Exercise prompt » In every record, replace "Open" with "Select" and keep every other line and character unchanged. Leave the pictures out of the output.

Supplied records »
[start]
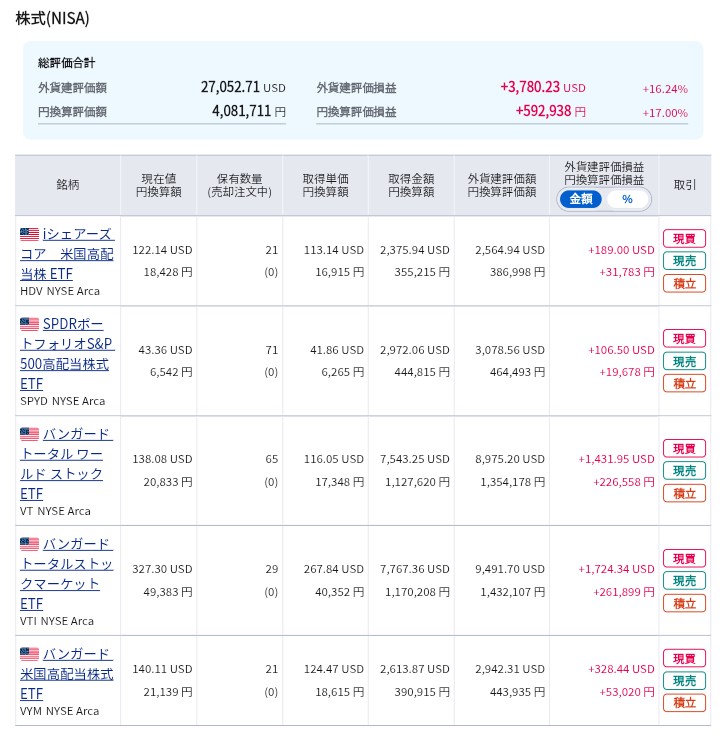This screenshot has width=720, height=736.
Task: Open the SPDRポートフォリオS&P500高配当株式ETF link
Action: point(67,354)
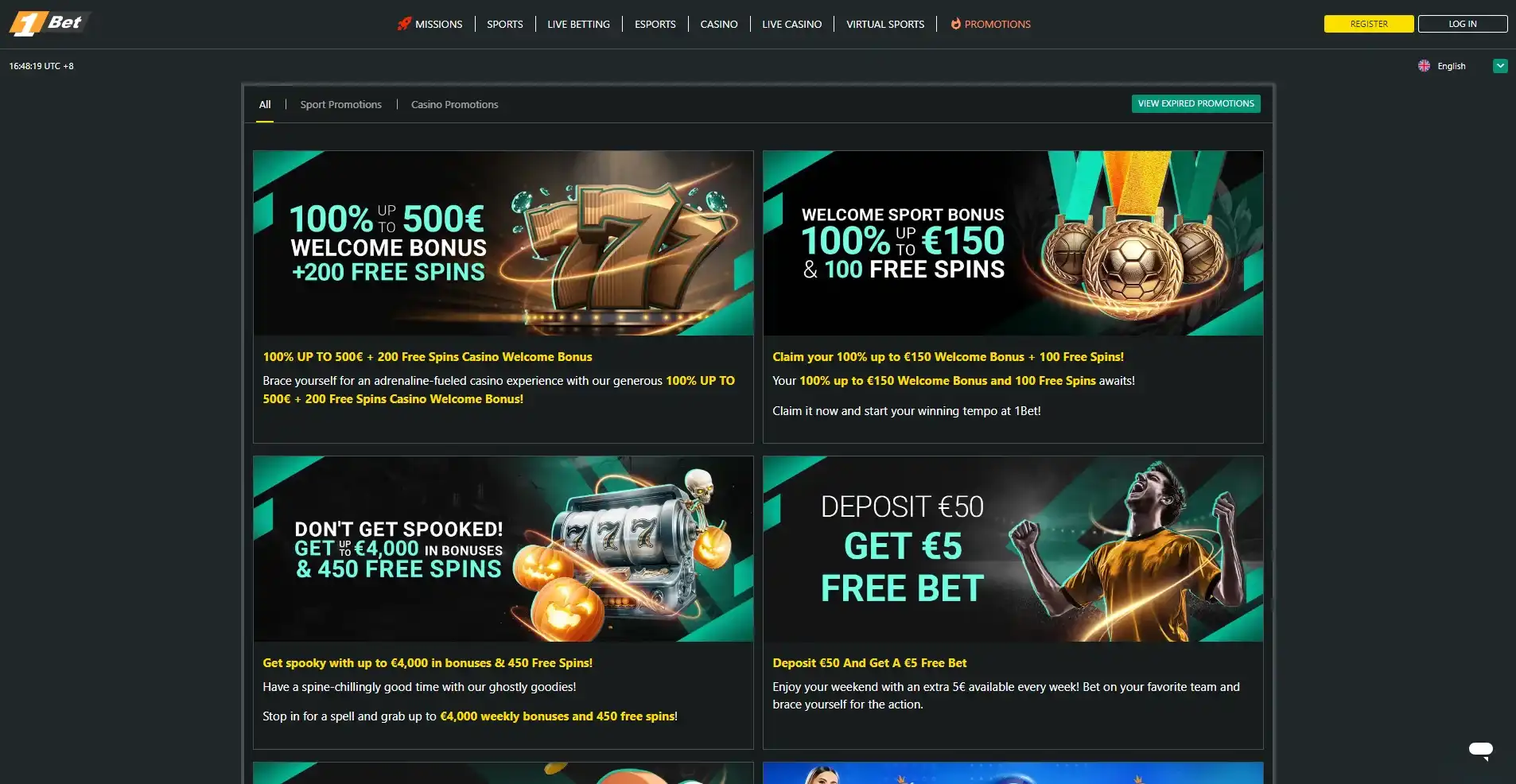Screen dimensions: 1516x784
Task: Open the spooky €4,000 bonuses title link
Action: click(x=427, y=663)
[end]
Full output »
This screenshot has width=720, height=736.
Task: Select the SPDRポートフォリオS&P500高配当株式ETF link
Action: point(67,354)
Screen dimensions: 1516x784
Task: Select the spooky €4,000 bonuses title link
Action: click(x=427, y=663)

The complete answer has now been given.